The rain taps on the cottage roof as the Eve of Bealtaine draws in.
All the dry, warm weather is ended abruptly with heavy, rhythmic rain.
This Summer’s Eve will be freshened with Atlantic rain and the dry earth will release scents of green…yes, indeed, colour has a scent!
Bealtaine is the oldest festival in all of Europe and was historically celebrated on the Hill of Uisneach in County Westmeath.
This ancient ceremonial hill was, and remains, a sacred place and one of the most significant places of ancient ritual in all of Ireland.
This was the home of the Goddess Eriu…a place of High Kings and Tribes, a gathering place, where laws were passed and old allegiance re-newed!
Bealtaine“Beacon-fires lit upon its summit could be seen over a quarter of Ireland, and in most directions the hills upon the horizons could relay the message of the beacon as far as the sea-coast. The claim of Uisneach to be the centre of Ireland is thus quite justifiable, even though it may not be mathematically accurate.”[Macalister]
In Irish mythology, the beginning of the summer and the bright half of the year started with the Fire Festival at Bealtaine.
May Summer be long and joyful for you, with a great harvest all the way through.
Small farms in Ireland are in a steady decline and have been for several decades now.
In fact farming is now referred to as an “industry”…a most illuminating use of language!
The pressure on small farmers to produce more and more, (mostly meat), is driving many off the land, as they find it difficult to compete with the bigger landowners and thus meat growers!
The countryside is fast losing vital habitat, as hedgerows are pulled out, trees felled and field size increased.
There is a government initiative behind this, of course…”Food Harvest 2020!”
The Minister for Agriculture, Food and the Marine, is Simon Coveney TD.
Minister Coveney held a meeting on the 17th of April.
Invitations were issued to key stakeholders, including farm organisations, beef processors and relevant state agencies to a round table discussion on the future development of the Beef Sector, as it is referred to!

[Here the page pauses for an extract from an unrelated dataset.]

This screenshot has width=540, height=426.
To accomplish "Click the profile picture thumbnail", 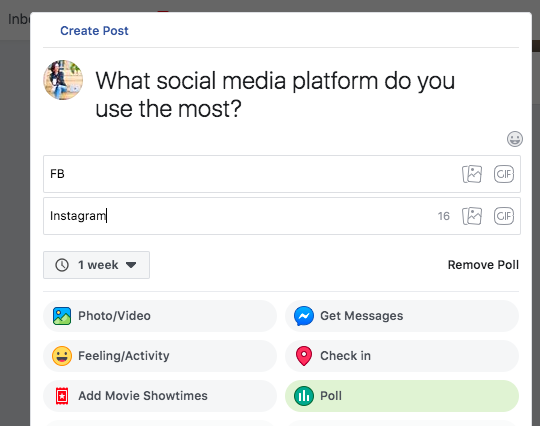I will pos(63,80).
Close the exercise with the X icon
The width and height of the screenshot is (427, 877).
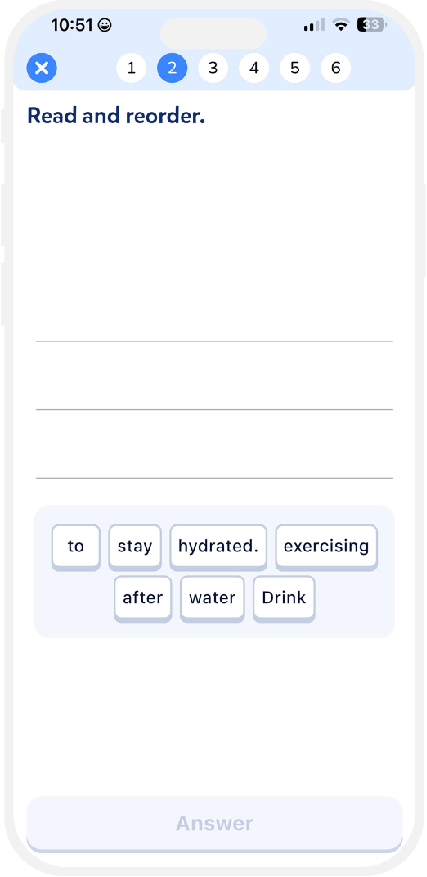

Participants at this meeting were invited to discuss the government initiative, Food Harvest 2020.
This scheme was introduced by the Irish government to increase production of beef! (Ironic naming it “Food Harvest 2020!)
Now, read this statement from the Minister of Agriculture…using language of industry, markets and sport!

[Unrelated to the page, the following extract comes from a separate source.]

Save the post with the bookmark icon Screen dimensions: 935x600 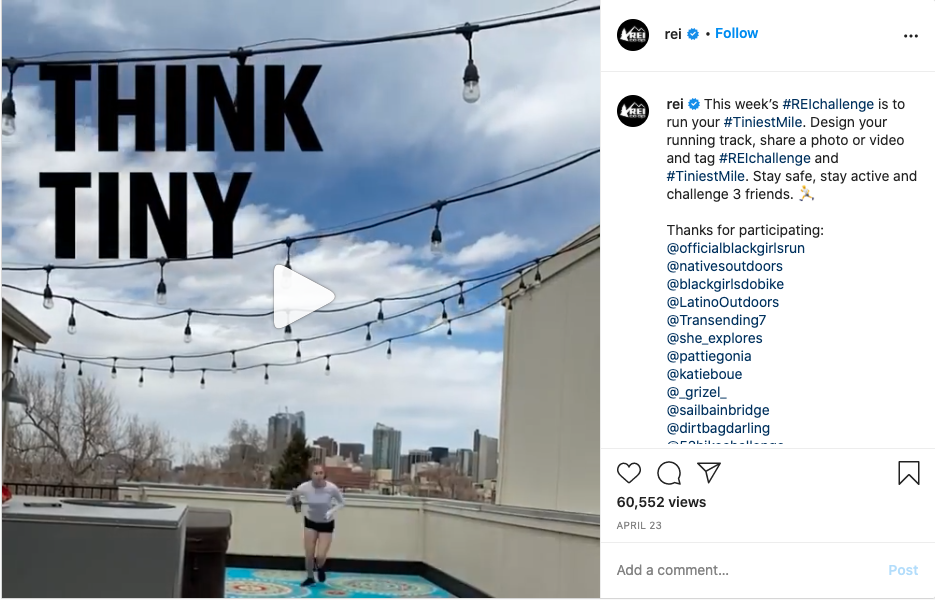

Commenting today on the initiative, Minister Coveney said
“By some measures the beef sector is Ireland’s biggest indigenous industry, involving more than 100,000 farm families, and 8,000 jobs in processing, sales and marketing, with exports valued of more than €2 billion in 2013. Food Harvest 2020 set an initial target of a 20% increase in the value of output for the beef sector. The target for beef exports has already been exceeded.
The time is now right to sit down with key stakeholders in the sector, to consider the strategic approach needed to support its development, using the best available market intelligence, and the newest technology and research to improve performance at all levels of the supply chain. The beef sector makes a vital contribution to Irish agri food and to employment and the economy generally. I am convinced that with the right strategic approach and positive collaboration from all of the players, the beef sector in Ireland has a bright future.”

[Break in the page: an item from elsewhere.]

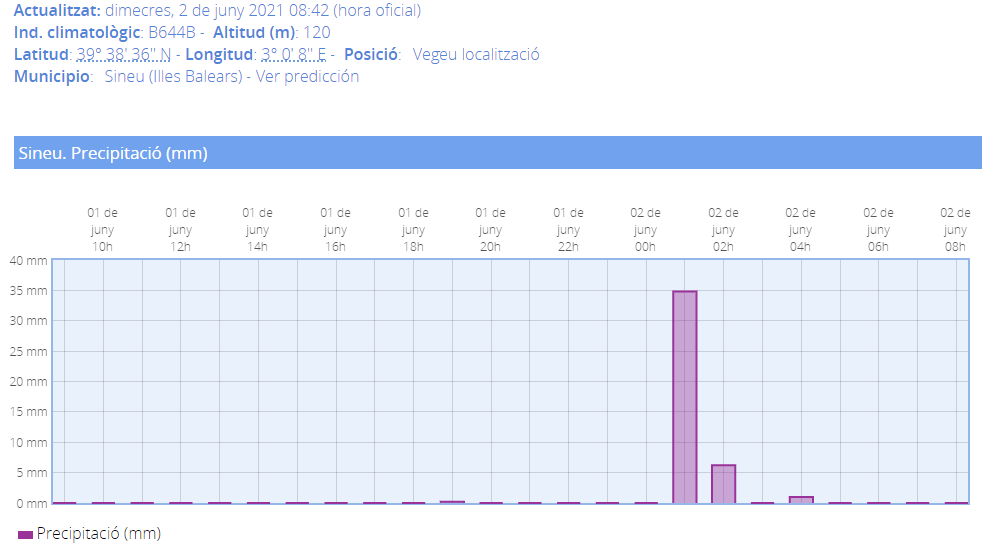Click the 02 de juny 08h axis label

(x=955, y=230)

The hens have settled into their new home and are all laying.
Happy clucks and soft singing emanates out from the hen house.
The secure enclosure promises to keep the Fox family away…for I have lost too many of my lovely hens to Mr and Mrs Fox. Inside, the house is spacious and comfortable, with an upstairs and five windows in total!
The system is similar to the one I used in London for over a decade.
It is known as a deep litter system, using lots of straw.
The dirty straw is then used in the gardens as a mega-mulch!The deep litter system allows the girls foraging in a limited space and I collect greens for them on days when they are stay at home.
Days when I am in the garden, the girls are allowed out under my watchful eye!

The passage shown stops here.